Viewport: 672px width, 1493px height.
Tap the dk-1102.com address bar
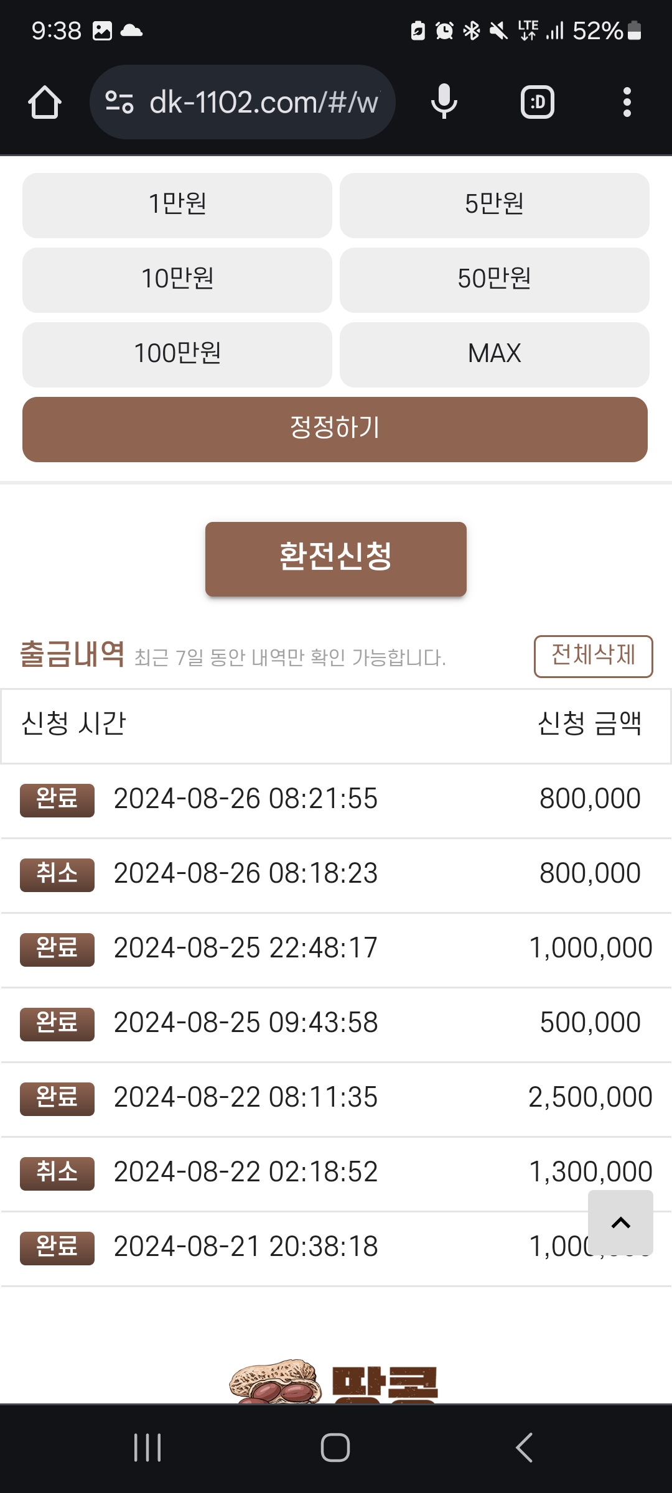pyautogui.click(x=264, y=102)
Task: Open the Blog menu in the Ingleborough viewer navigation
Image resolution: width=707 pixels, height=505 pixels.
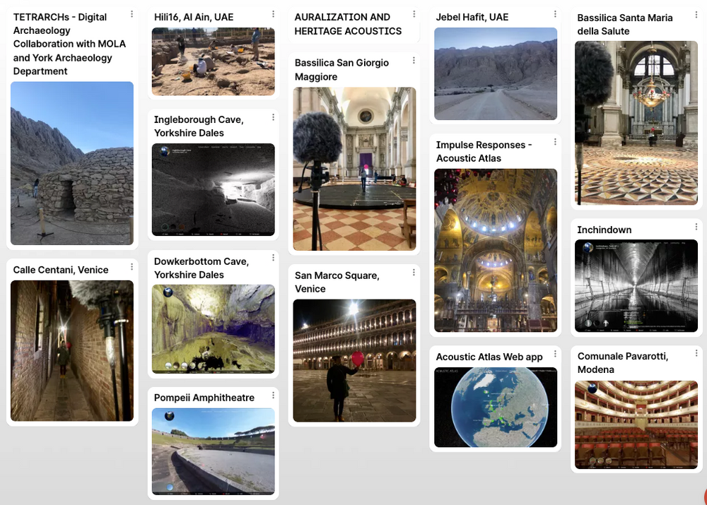Action: pos(258,147)
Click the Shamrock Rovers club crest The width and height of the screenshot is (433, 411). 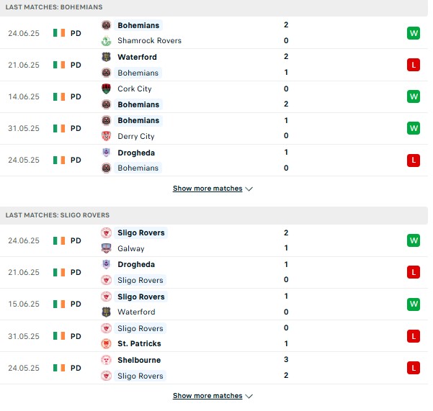coord(107,41)
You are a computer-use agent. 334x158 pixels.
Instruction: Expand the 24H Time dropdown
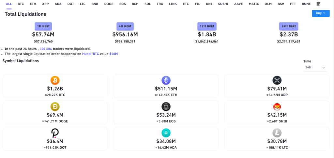(x=315, y=67)
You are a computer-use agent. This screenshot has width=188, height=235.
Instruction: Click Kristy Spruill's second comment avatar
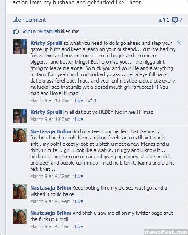(x=20, y=116)
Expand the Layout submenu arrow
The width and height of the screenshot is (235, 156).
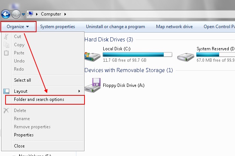(79, 91)
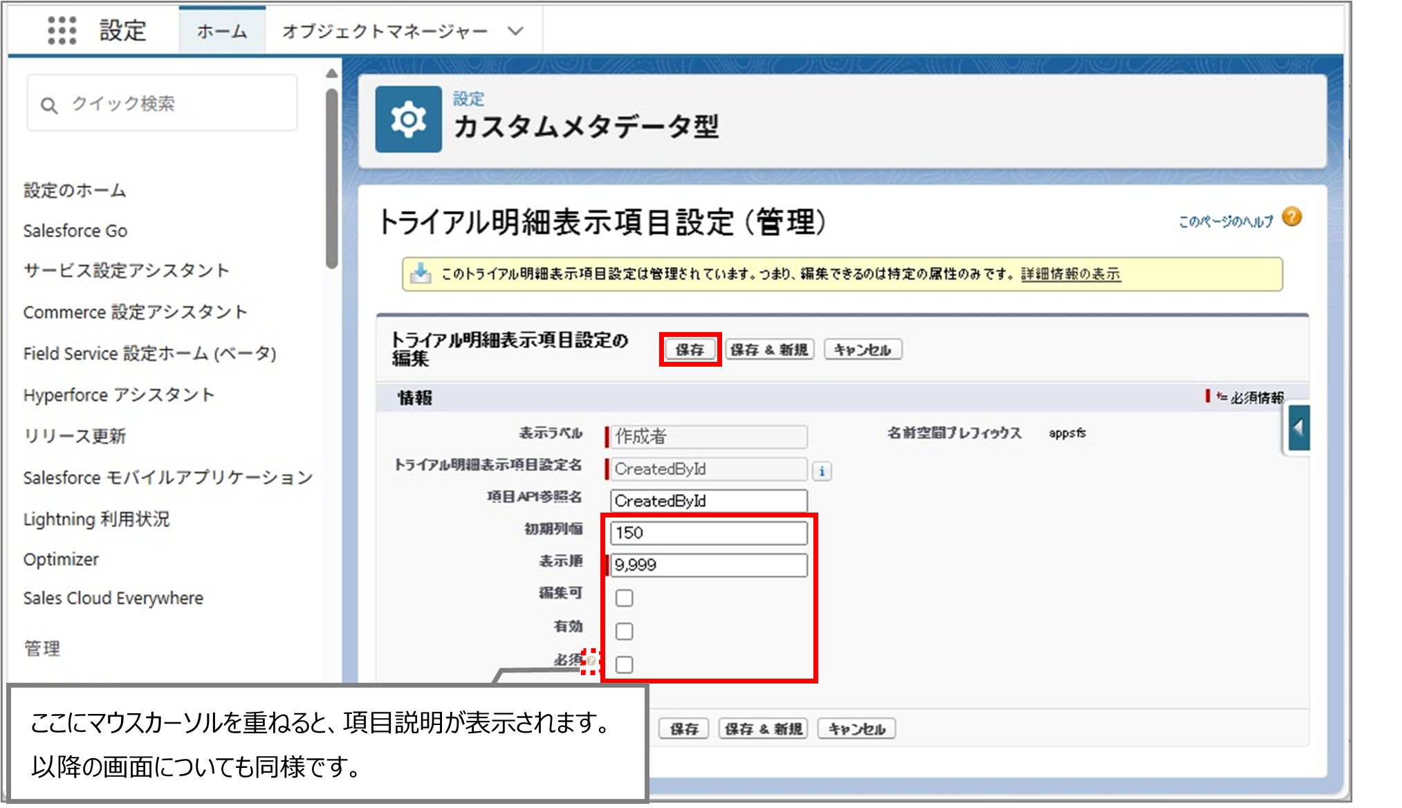Select Salesforce Go in the sidebar
The width and height of the screenshot is (1402, 808).
click(x=75, y=230)
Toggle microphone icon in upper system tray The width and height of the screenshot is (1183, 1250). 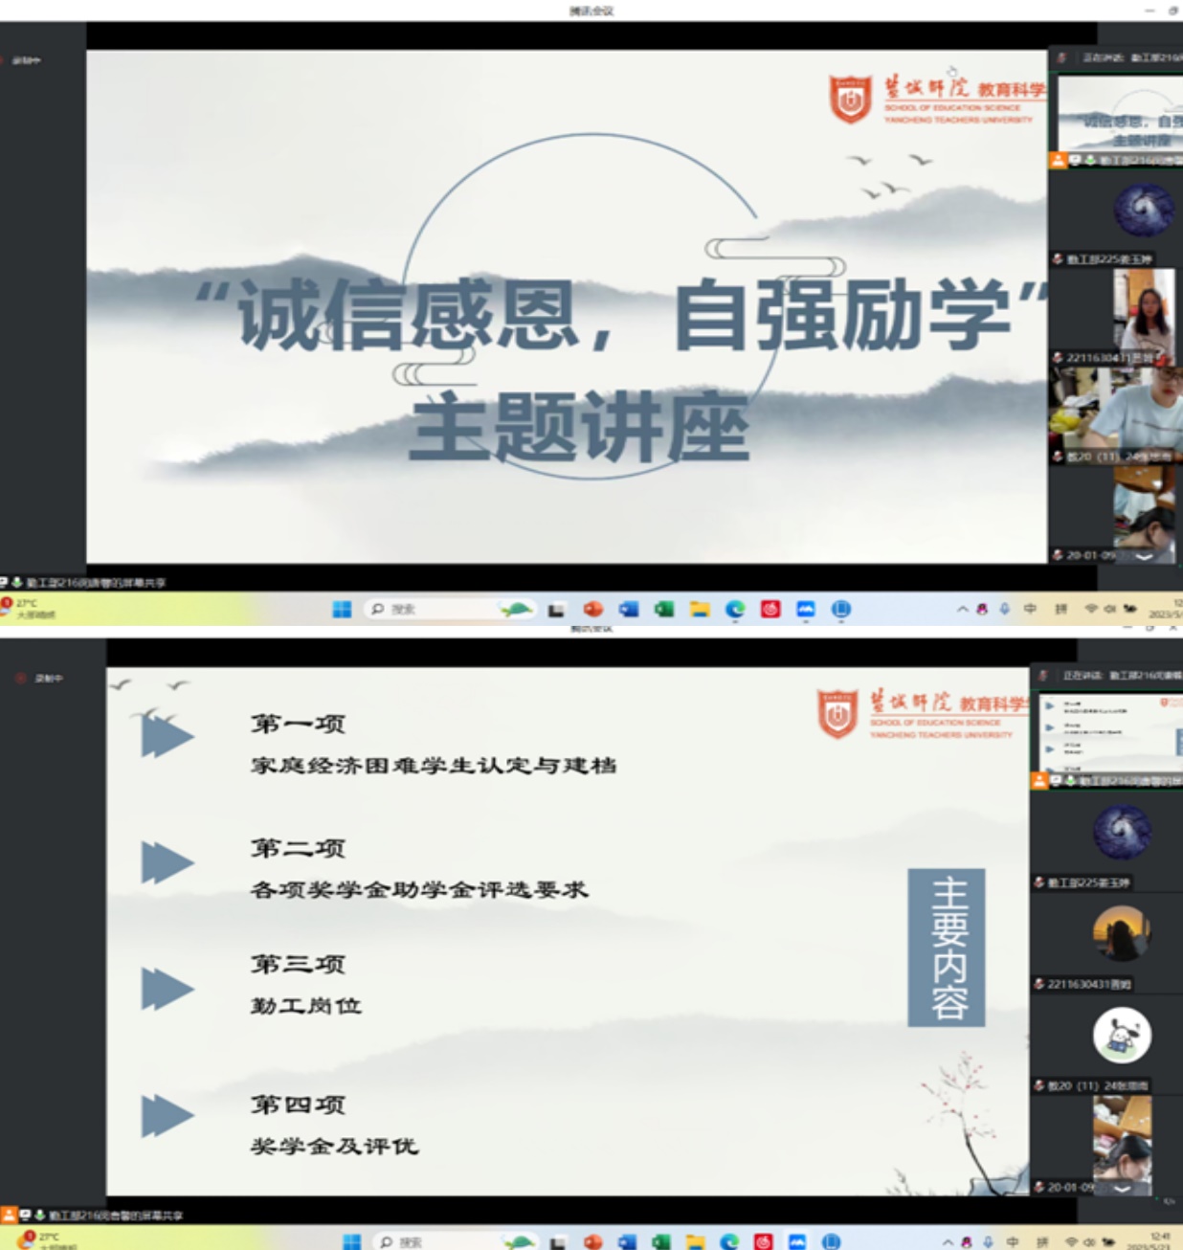[1005, 609]
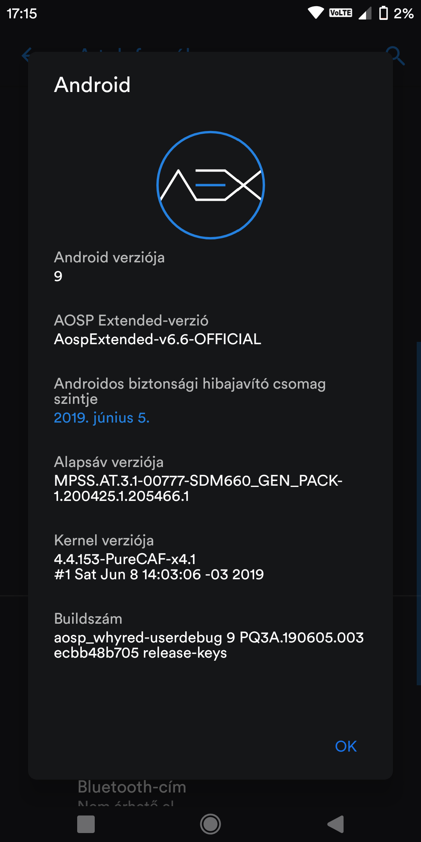Open recent apps with square button
Image resolution: width=421 pixels, height=842 pixels.
86,824
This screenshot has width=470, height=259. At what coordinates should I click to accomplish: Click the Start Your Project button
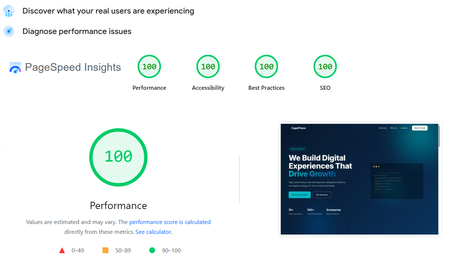click(300, 195)
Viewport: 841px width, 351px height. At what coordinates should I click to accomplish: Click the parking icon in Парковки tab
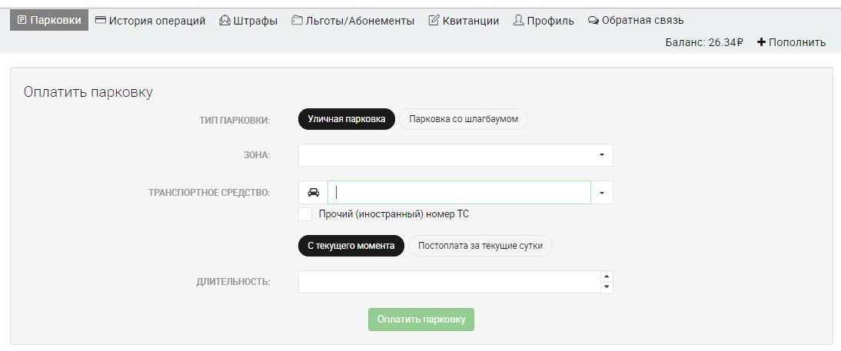tap(22, 21)
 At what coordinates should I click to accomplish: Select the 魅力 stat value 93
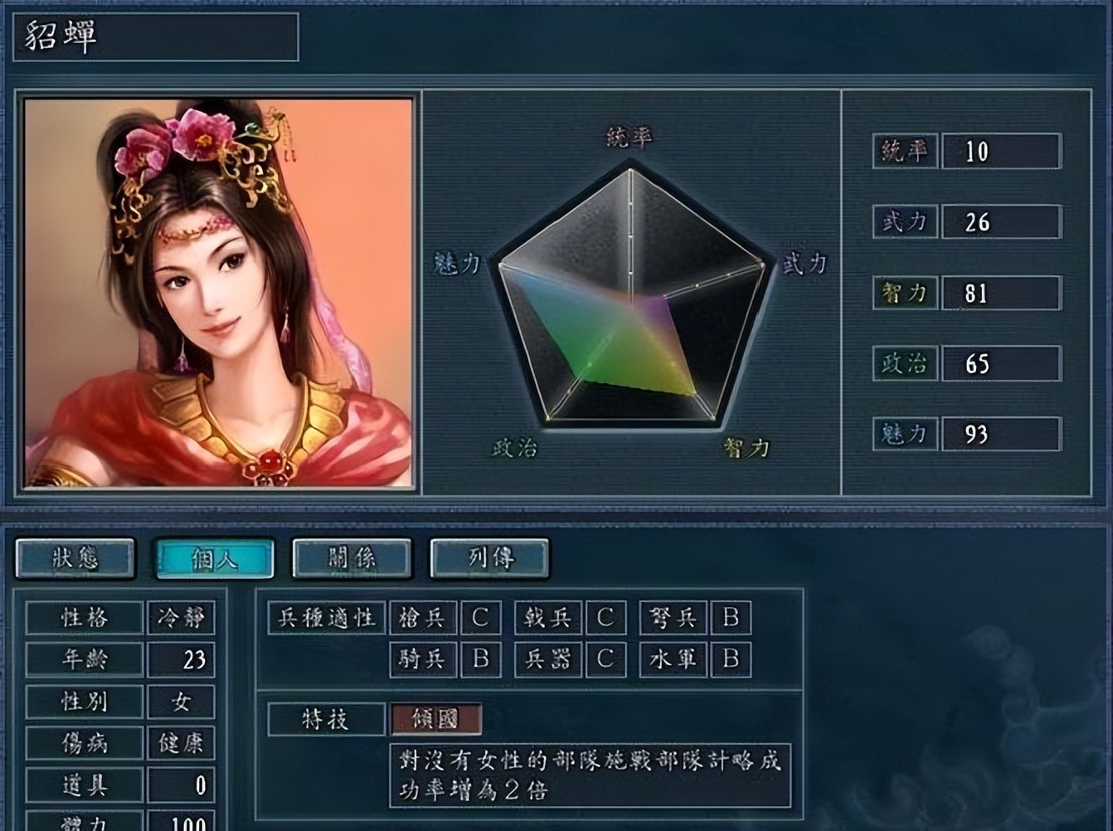(1002, 434)
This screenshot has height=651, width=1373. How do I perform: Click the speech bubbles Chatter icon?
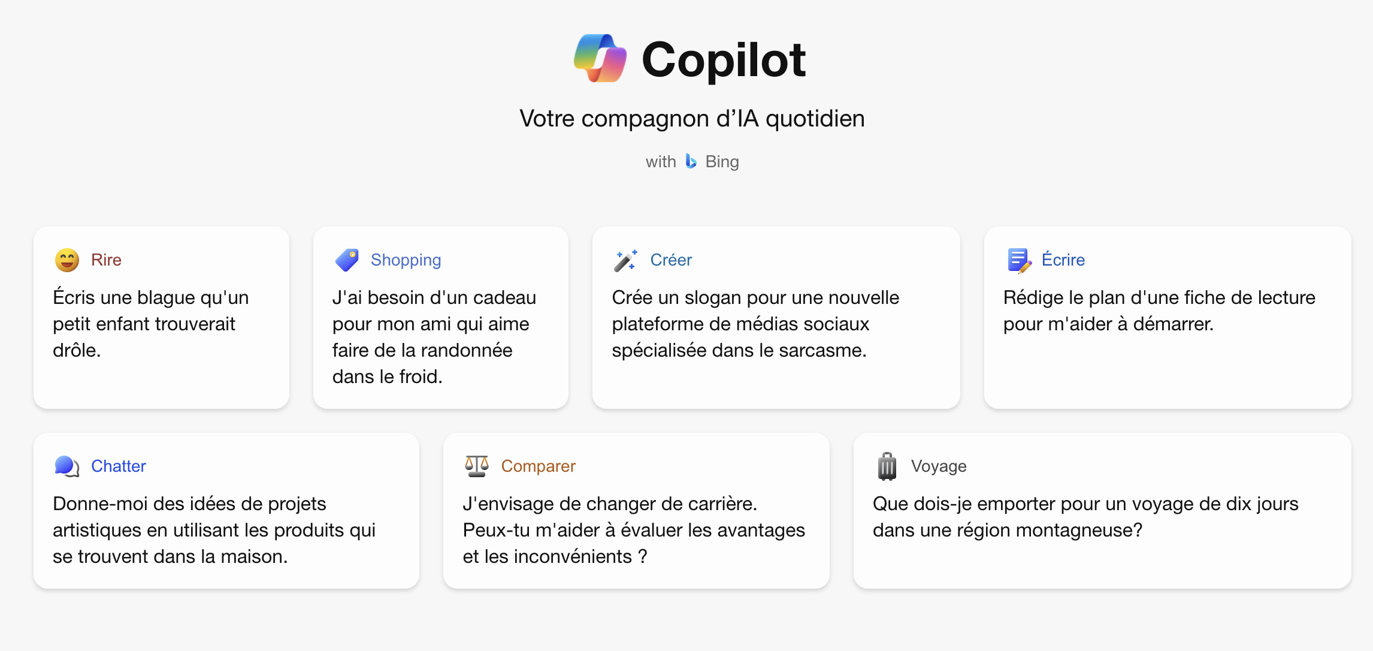pyautogui.click(x=67, y=466)
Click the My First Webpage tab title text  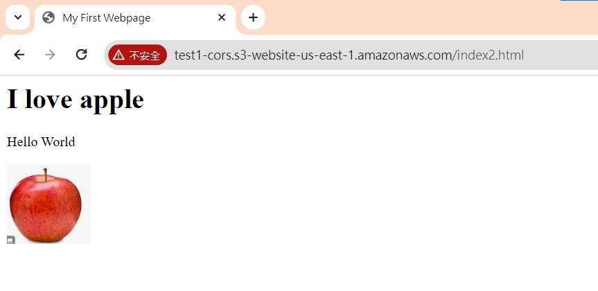(x=107, y=18)
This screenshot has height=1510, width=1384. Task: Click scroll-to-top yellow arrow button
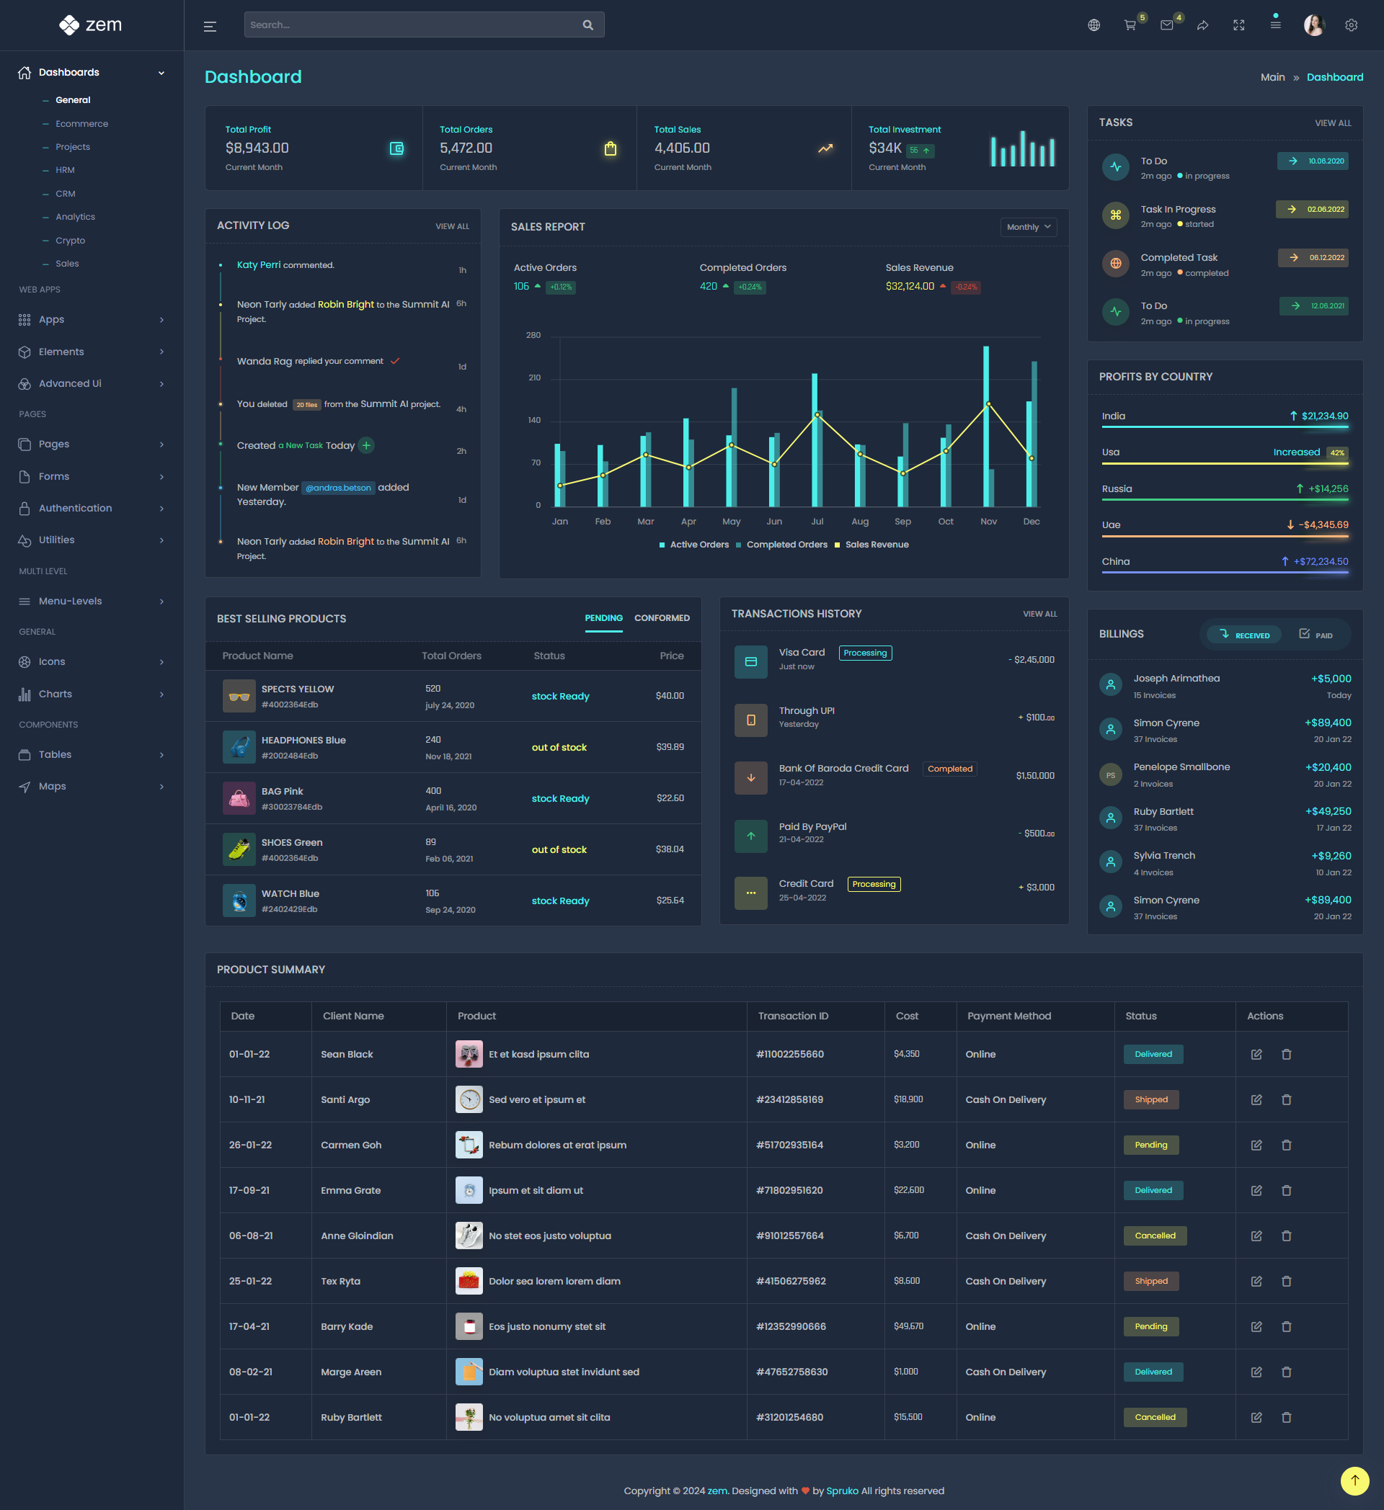coord(1354,1480)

......

## Stated task
List every line of the data above that contains the word "Instruction".

## Exercise answer
Instruction: Expand the 24H Time dropdown
Instruction: Click Kristy Spruill's second comment avatar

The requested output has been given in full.